Maize and sorghum are globally important agricultural crops for humans and animals. In previous studies, 34 members of the MADS-box gene family were identified based on specific probes designed from the conserved MADS-box domain in maize (Mena et al. 1995), but a genome-wide analysis of the MADS-box gene family has not been undertaken in maize or in sorghum. Recently, the maize and sorghum genomes have been sequenced (Paterson et al. 2009; Schnable et al. 2009), and the completion of the whole genome sequences of maize and sorghum provided an opportunity for us to analyze the MADS-box gene family of these two plants. The whole genome sequences also provide a valuable resource for comparative analyses, which can be used to further understand the evolutionary history of the MADS-box family in the two plants. In this study, a complete set of 75 and 65 MADS-box genes were identified in the maize and sorghum genomes, respectively. Moreover, gene duplication events and expression patterns of MADS-box genes in maize and sorghum were also surveyed. Our results may be helpful for functional studies of the MADS-box genes, and these bioinformatics analyses also provide a biological reference for cloning of MADS-box genes, which can contribute to genetic breeding in maize and sorghum.

Materials and methods

Identification and classification of MADS-box genes

Maize genome sequences were downloaded from http://www.maizesequence.org/. The complete genome sequences of sorghum were obtained from http://genome.jgi-psf.org/Sorbi1/Sorbi1.download.ftp.html. Similar methods were employed to identify the MADS-box genes in maize and sorghum as described in other plants (Zhou et al. 2004; Leseberg et al. 2006).

First, the Hidden Markov Model (HMM) profile of the MADS-box domain was employed as a query to identify all possible MADS-box genes in the maize and sorghum genomes using the BlastP program (P value = 0.001). In order to identify the maximum number of MADS-box domain-containing sequences, two different HMM profiles were adopted to search for the MADS-box genes. One was obtained from the Pfam database (http://Pfam.sanger.ac.uk/Software/Pfam) (Finn et al. 2006), and the other profile was generated by alignments of 107 Arabidopsis MADS-box genes (Parenicova et al. 2003). Second, the Pfam database was used to determine if each of the candidate MADS-box sequences was a member of the MADS-box family. Additionally, all of the candidate MADS-box proteins were divided into type I and type II groups according to whether they encoded the K domain. To exclude overlapping genes, all of the candidate MADS-box genes were aligned using ClustalW (Thompson et al. 1994) and checked manually. All of the nonoverlapping MADS-box genes were used for further analysis.

Phylogenetic analysis

In order to better understand the phylogenetic relationships, and further classify the type I and type II MADS-box genes, two individual phylogenetic trees (one for type I and one for type II genes) were constructed using the complete amino acid sequences of the MADS-box genes from maize, sorghum and Arabidopsis genomes. The phylogenetic trees were generated using MEGA v4.0 (Tamura et al. 2007) with the neighbor-joining (NJ) method and using complete MADS-box protein sequences. The maize and sorghum MADS-box genes were then named according to their phylogenetic relationship with the corresponding Arabidopsis MADS-box genes.

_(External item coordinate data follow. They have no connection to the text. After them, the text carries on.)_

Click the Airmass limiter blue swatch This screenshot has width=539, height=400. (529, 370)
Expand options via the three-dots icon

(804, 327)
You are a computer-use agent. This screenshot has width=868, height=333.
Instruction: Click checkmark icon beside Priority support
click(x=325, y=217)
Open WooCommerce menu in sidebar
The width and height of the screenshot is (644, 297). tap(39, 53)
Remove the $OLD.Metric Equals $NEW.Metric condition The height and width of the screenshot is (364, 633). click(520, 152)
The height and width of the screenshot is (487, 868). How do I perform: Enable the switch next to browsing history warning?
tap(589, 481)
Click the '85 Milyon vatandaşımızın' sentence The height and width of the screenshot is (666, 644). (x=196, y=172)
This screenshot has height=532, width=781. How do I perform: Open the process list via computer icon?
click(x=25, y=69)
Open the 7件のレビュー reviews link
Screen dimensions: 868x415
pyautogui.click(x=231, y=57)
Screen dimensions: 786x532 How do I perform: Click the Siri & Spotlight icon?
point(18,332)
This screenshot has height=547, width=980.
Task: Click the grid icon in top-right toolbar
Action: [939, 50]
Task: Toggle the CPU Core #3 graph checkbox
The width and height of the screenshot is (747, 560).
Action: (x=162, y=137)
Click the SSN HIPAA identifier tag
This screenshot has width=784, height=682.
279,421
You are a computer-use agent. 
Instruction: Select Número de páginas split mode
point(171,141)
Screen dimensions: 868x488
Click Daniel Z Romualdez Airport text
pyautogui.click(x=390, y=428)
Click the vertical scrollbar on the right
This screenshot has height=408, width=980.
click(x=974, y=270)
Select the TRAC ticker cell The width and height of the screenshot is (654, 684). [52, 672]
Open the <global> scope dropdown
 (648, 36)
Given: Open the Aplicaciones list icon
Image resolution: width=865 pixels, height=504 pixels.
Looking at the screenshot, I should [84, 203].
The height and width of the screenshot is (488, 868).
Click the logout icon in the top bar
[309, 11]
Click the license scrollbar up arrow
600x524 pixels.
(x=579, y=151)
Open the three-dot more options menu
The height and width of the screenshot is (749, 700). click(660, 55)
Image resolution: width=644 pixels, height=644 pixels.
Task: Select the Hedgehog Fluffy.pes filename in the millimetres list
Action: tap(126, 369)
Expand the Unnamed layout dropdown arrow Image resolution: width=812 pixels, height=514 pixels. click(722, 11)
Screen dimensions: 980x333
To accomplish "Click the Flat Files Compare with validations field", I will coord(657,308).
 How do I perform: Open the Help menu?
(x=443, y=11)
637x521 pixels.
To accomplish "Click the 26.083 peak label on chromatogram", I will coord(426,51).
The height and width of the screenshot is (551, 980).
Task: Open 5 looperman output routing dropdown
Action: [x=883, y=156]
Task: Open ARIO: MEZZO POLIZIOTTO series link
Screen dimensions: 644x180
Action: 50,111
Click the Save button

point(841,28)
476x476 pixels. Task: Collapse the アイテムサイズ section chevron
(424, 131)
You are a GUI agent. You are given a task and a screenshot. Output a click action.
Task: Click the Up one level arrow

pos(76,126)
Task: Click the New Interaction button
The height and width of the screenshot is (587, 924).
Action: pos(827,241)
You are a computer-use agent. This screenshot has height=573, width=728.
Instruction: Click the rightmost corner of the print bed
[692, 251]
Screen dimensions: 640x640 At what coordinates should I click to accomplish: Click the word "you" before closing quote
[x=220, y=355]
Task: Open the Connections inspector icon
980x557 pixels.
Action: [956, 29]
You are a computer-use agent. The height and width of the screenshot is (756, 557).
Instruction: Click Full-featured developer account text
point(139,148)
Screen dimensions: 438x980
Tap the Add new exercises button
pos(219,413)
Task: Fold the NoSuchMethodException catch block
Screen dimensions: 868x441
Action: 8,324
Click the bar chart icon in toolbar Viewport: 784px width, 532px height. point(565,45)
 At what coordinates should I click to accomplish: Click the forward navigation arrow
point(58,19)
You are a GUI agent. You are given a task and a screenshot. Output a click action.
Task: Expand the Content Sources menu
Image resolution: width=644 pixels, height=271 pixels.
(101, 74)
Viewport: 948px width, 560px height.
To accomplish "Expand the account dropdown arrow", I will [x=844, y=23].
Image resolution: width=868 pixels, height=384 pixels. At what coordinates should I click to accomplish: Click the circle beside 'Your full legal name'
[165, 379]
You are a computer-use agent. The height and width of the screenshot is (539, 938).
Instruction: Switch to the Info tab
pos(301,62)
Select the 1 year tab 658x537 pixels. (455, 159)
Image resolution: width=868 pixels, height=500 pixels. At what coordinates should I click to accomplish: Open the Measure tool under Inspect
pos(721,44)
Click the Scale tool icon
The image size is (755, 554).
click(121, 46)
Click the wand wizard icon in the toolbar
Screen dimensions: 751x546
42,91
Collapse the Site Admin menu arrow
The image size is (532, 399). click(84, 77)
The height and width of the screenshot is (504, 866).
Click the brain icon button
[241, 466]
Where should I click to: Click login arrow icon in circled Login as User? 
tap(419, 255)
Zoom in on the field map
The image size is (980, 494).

Analysis of conserved motifs and gene duplication

To examine the structural divergence among the MADS-box genes in maize and sorghum, the conserved motifs in the encoded MADS-box proteins were investigated. Their complete amino acid squences were subjected to MEME (Multiple Expectation Maximization for Motif Elicitation) (Bailey and Elkan 1995) analysis online (http://meme.sdsc.edu/meme4_3_0/intro.html). Due to the limitations of the software, and also for analyses of individual conserved motifs in more detail, the MIKCC, MIKC*, Mα, Mβ and Mγ groups were analyzed separately using the MEME search tool with the following parameters: (1) optimum motif width was set to ≧6 and ≦200; and (2) the maximum number of motifs was set to identify 20 motifs. SMART program (http://smart.embl-heidelberg.de) and Pfam database were adopted to annotate the MEME motifs.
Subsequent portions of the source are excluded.